Bison genetics legend James Derr, a co-author on the study who for decades held out hope for genetically pure bison, admitted, “I was extremely disappointed when I actually had the chance to sit down and look at the data.”

To a first approximation, genes matter in wildlife conservation. “Species conservation is more than skin deep,” Derr said to the journal Nature in 2009. “It is more than how they look, it is how they are — that’s the genome.” A genome gets to the heart of things in a way that other markers such as visual appearance or behavior do not.

Stroupe’s study sounds like devastating news for bison conservation. But what does it actually mean?

Human-Bison Influence

On one hand, a cattle-free genome was thought to symbolize evolutionary independence from humans. But that independence was already highly questionable.

Jim Bailey, a retired professor of biology from Colorado State University and the Director of the Montana Wild Bison Restoration Coalition, has worked hard to champion the integrity of the wild bison’s genome. Plains bison, he insists, must live free and be subject to the full range of evolutionary forces. But Bailey also knows plains bison evolved under the influence of human hunting.

The bison’s ancestors on the continent, Bison priscus and Bison antiquus, were bigger and slower than B. bison. Their immense size was a disadvantage when Homo sapiens showed up. “The evolution of modern bison,” Bailey says, “was a switch from a ‘stand and defend’ predator response to a strategy based on mobility — in response to the advent of a new predator that threw spears.” People, in other words, have already shaped bison DNA (though some researchers suspect climate has been a bigger influence).

Another consideration is phylogenetic. The Bison genus may not be all that distant from the Bos genus anyway. In other parts of the world, bovine-bison crosses are known to be part of the bison’s evolutionary story. In Eurasia, steppe bison (Bison priscus) hybridized with aurochs (Bos premigenius), the ancestor of all domestic cattle, 120,000 years ago. The result is today’s European bison (Bison bonasus).

> Listed entries:
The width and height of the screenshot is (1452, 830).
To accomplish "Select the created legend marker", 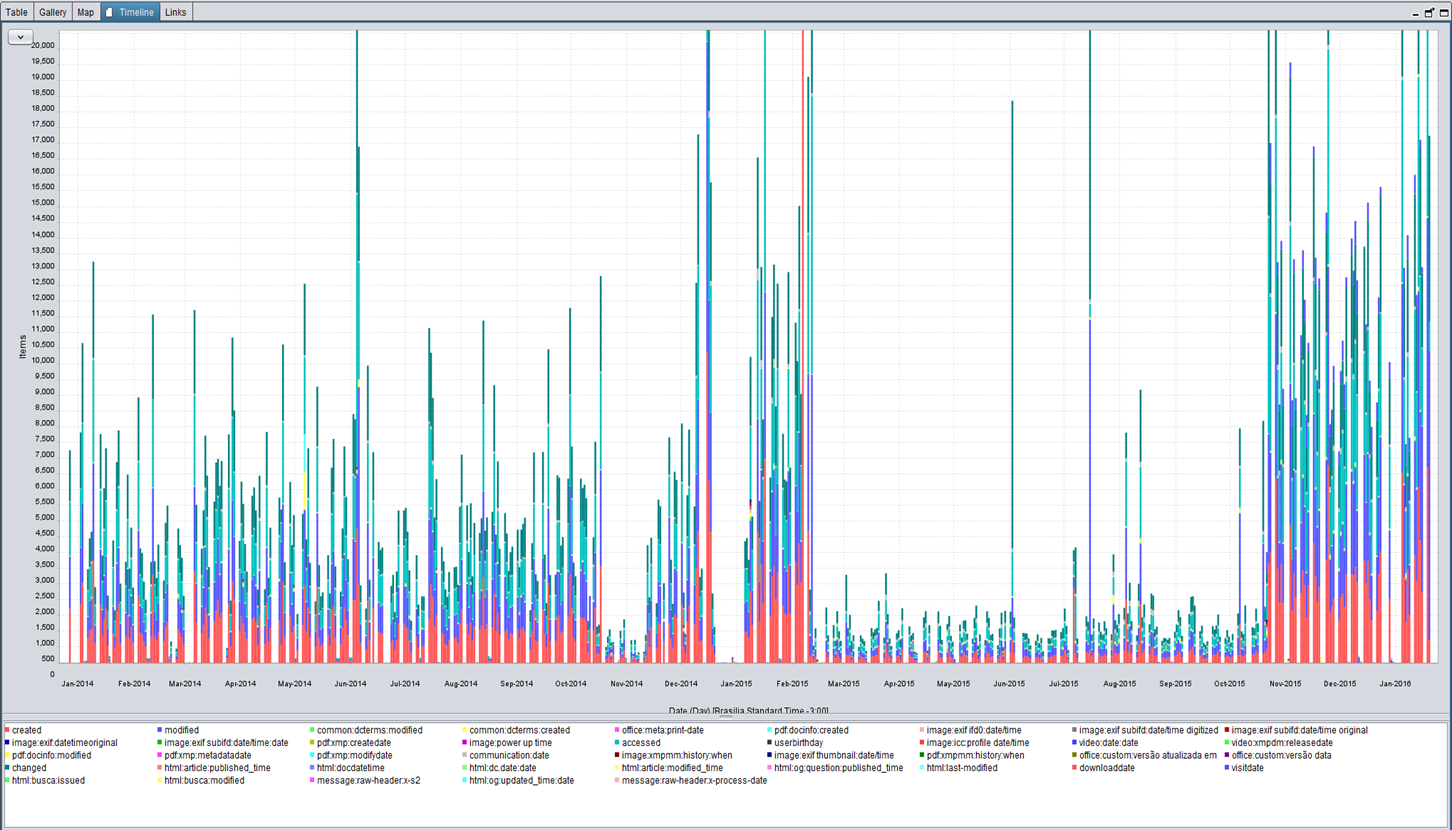I will pyautogui.click(x=9, y=730).
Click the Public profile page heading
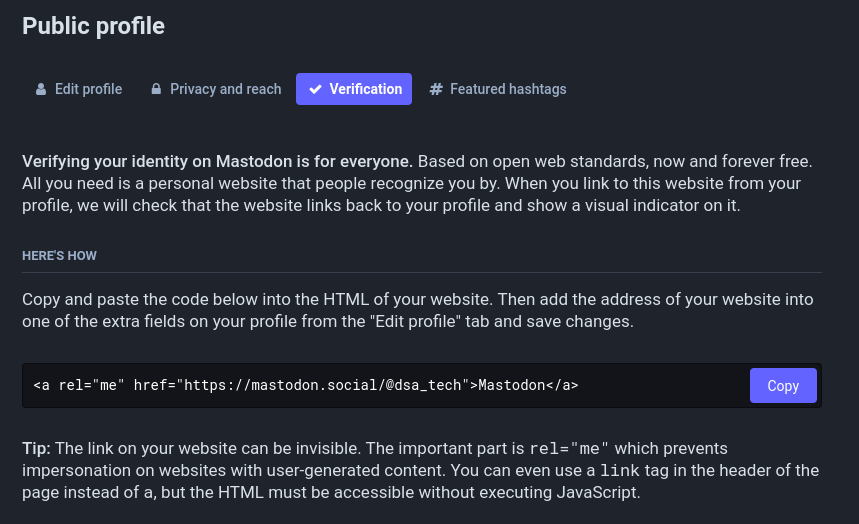This screenshot has height=524, width=859. (93, 26)
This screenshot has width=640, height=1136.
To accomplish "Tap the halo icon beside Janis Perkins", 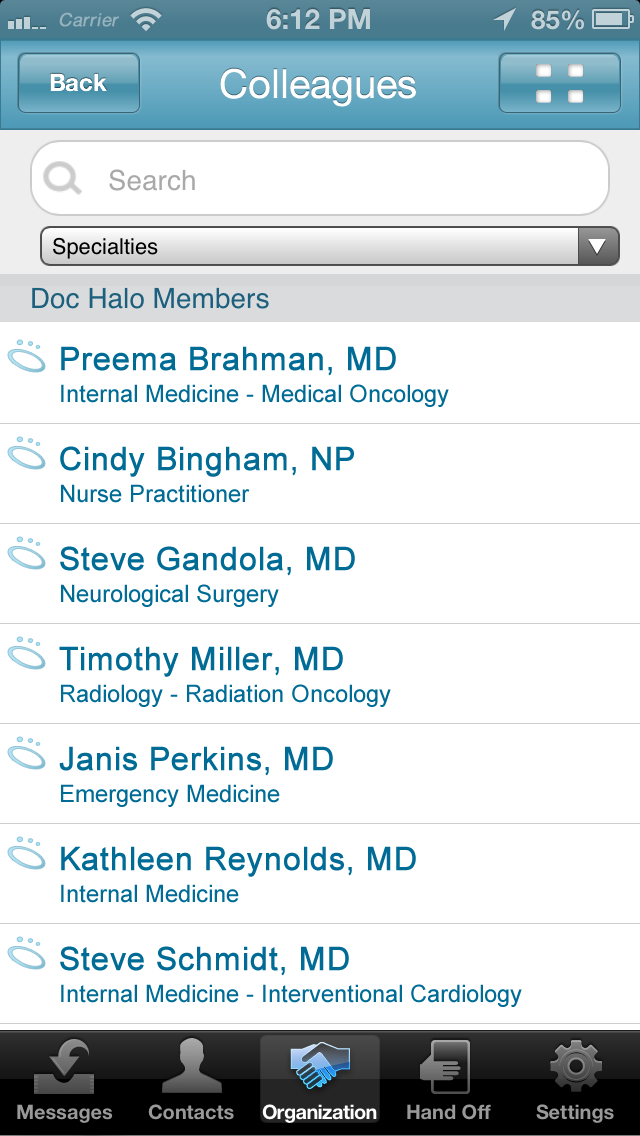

> Activities:
1. In the bison genetics passage, which two species hybridized in Eurasia about 120,000 years ago to produce today's European bison?
2. Repeat word for word everything in the bison genetics passage from "Bison genetics legend" down to "already highly questionable.".
3. Write the next part of the bison genetics passage, starting after its final sentence.

> Task responses:
1. Steppe bison (Bison priscus) and aurochs (Bos premigenius) hybridized to produce the European bison.

2.
Bison genetics legend James Derr, a co-author on the study who for decades held out hope for genetically pure bison, admitted, “I was extremely disappointed when I actually had the chance to sit down and look at the data.”

To a first approximation, genes matter in wildlife conservation. “Species conservation is more than skin deep,” Derr said to the journal Nature in 2009. “It is more than how they look, it is how they are — that’s the genome.” A genome gets to the heart of things in a way that other markers such as visual appearance or behavior do not.

Stroupe’s study sounds like devastating news for bison conservation. But what does it actually mean?

Human-Bison Influence

On one hand, a cattle-free genome was thought to symbolize evolutionary independence from humans. But that independence was already highly questionable.

3.
New Possibilities for Conservation

Genetically pure or not, bison in North America have undergone an impressive recovery since the early 1900s. Most of the half-million animals alive today exist on ranches where they are bred for meat. Roughly 30,000 are protected in National Parks, on conservation lands and in private herds. Knowing that all of them contain cattle genes shifts the conservation calculus a notch.

“It opens some opportunities up,” Derr says. “Maybe we can use this information to establish new herds that don’t have to be restricted to Yellowstone bison or Elk Island bison.”

Back at American Prairie, Geddes says the discovery will have little effect on their operations: “It’s a question of aesthetics, I think.” Complete genetic purity of bison is not essential to American Prairie’s mission to restore a functioning ecosystem on the Northern Great Plains. “From a practical standpoint, there is absolutely no change” he told me. “We just have to move forward with the way bison are and be grateful they are still on the landscape given the near extinction event they went through.”

Stroupe agrees. “There is nothing we can do about it,” he says. “It is much better to have bison than not to have bison […] So I’m still optimistic.”

Derr is also looking to the future. He notes that bison should have become extinct during the Pleistocene period, when the majority of North America’s large mammals succumbed to shifts in climate and overhunting. But that didn’t happen to bison. “Bison are a survivor,” Derr said. “Introgressive hybridization with another species is just one of the things they have survived along the way.”

Hybridization with close relatives remains a threat for many species, from red wolves to polar bears to wild daisies. What Stroupe’s study says about plains bison may be instructive for other conservation dilemmas in the Anthropocene. In a crowded world, wild organisms are forced to respond to numerous aspects of human influence. We can expect this influence to have a genetic effect.

Species conservation remains more than skin deep. But human activities may already be under the skin of many of the lifeforms we are trying to save.